- WHAT YOU WILL DO: Starting from the line that holds "You are a GUI", output exactly each line through the end of the listing. Do not copy pictures.

- STORED DATA:

-----

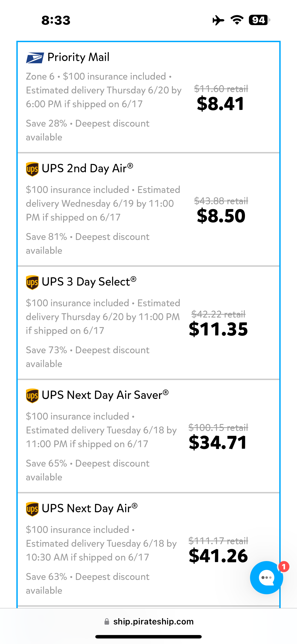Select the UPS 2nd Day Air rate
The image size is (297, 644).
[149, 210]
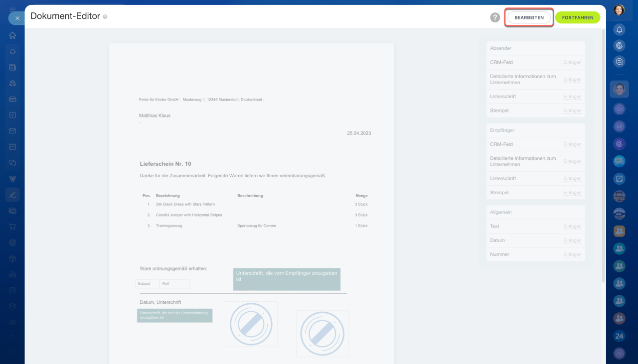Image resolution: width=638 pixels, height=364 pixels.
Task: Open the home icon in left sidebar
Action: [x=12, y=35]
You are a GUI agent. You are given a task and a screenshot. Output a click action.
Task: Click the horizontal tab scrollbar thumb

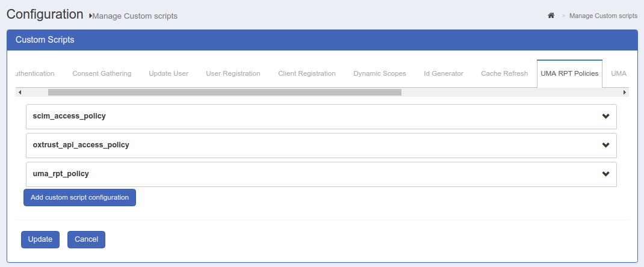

-----

- OUTPUT:
You are a GUI agent. You are given a task and a screenshot. Output a click action.
Task: Click the horizontal tab scrollbar thumb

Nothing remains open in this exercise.